START Provided entries

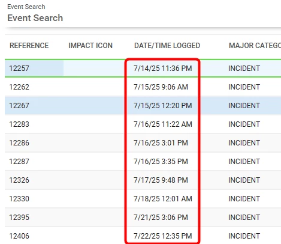Click the empty impact icon cell for 12257

tap(94, 69)
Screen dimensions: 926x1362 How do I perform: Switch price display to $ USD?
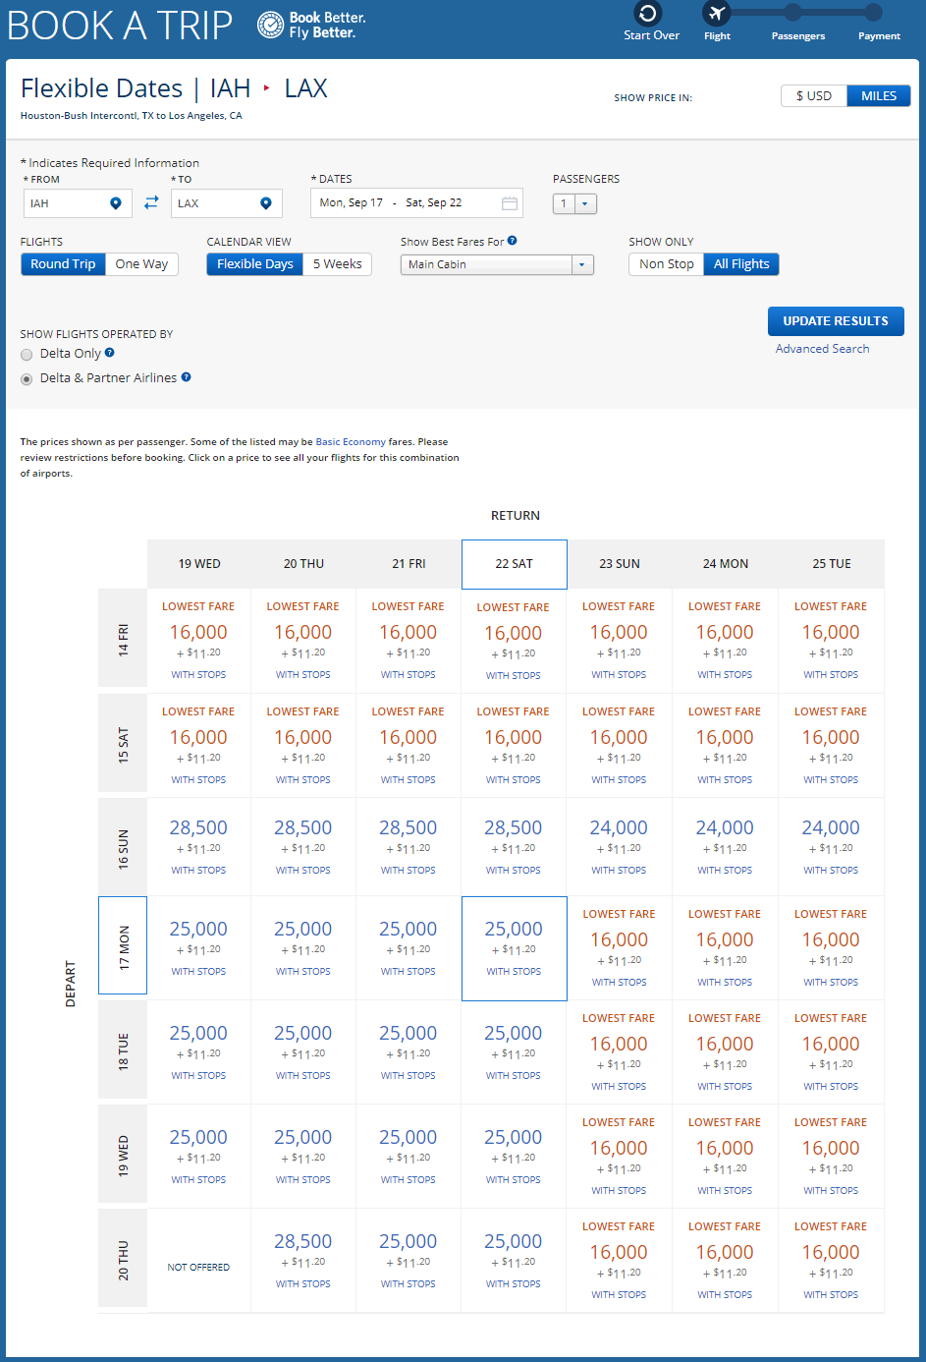(x=813, y=96)
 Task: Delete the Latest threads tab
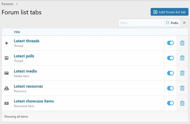(x=182, y=43)
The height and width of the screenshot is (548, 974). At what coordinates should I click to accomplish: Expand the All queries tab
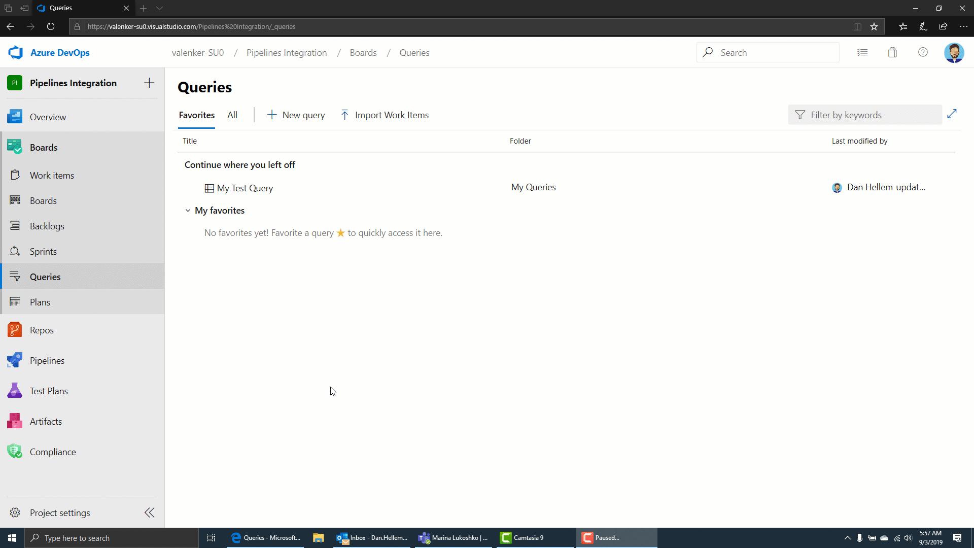(x=232, y=114)
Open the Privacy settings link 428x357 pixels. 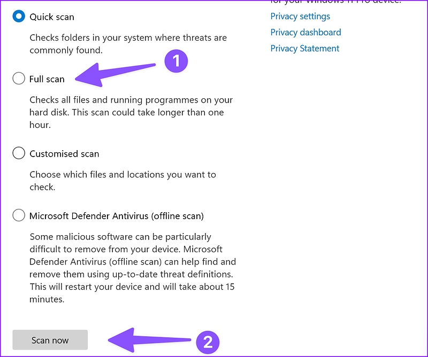tap(300, 17)
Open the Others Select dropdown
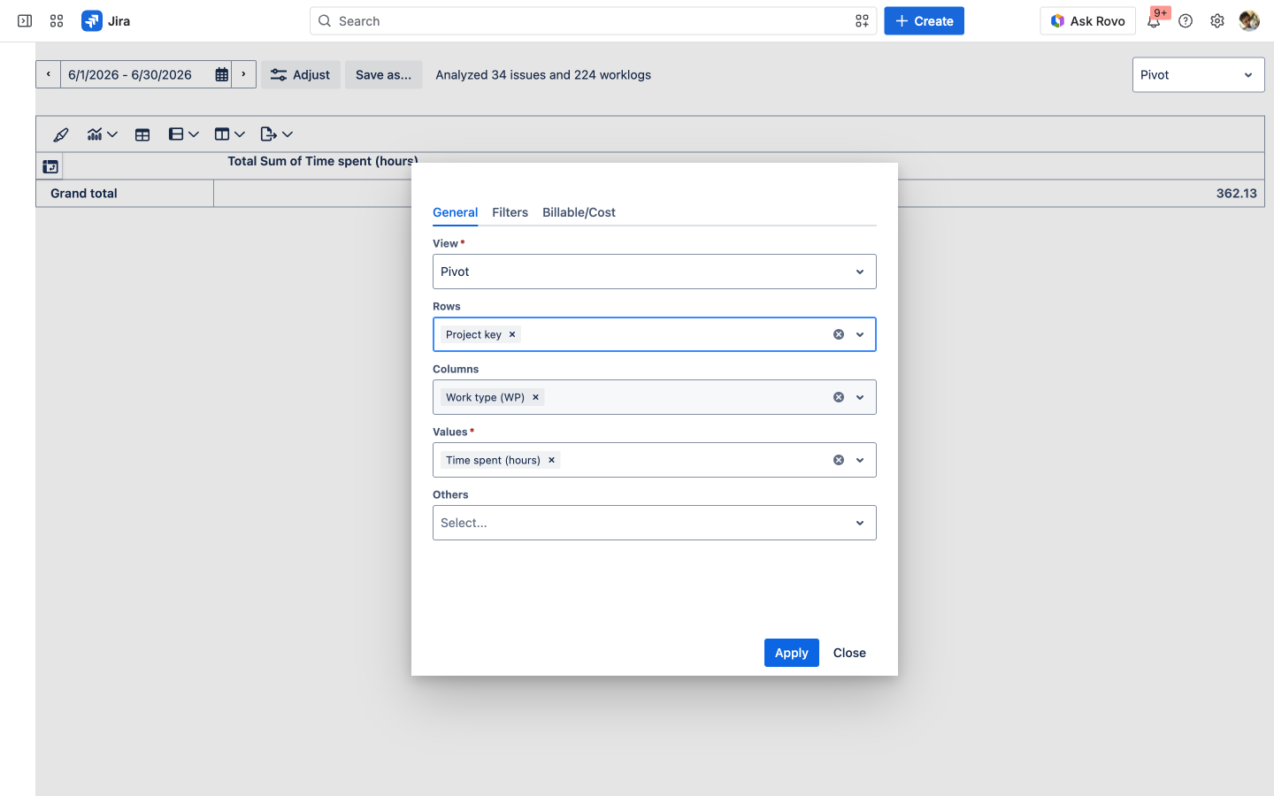 click(655, 523)
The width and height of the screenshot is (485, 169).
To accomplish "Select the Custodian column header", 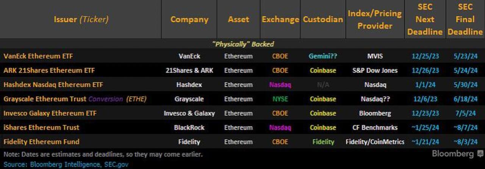I will coord(323,19).
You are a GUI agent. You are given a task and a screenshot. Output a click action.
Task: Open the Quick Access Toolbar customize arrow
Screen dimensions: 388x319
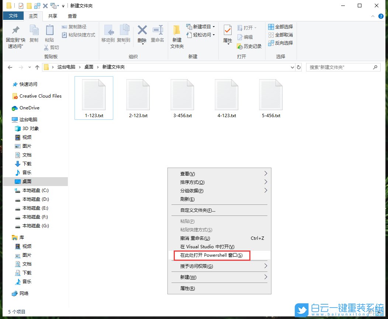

END Provided entries

• **What you are asked to do**
Beginning with the line that contains "Task: Open the" and ending with the final line of the listing, return each line exactly. Omit all pictures.

• **Solution for this problem**
Task: Open the Quick Access Toolbar customize arrow
Screen dimensions: 388x319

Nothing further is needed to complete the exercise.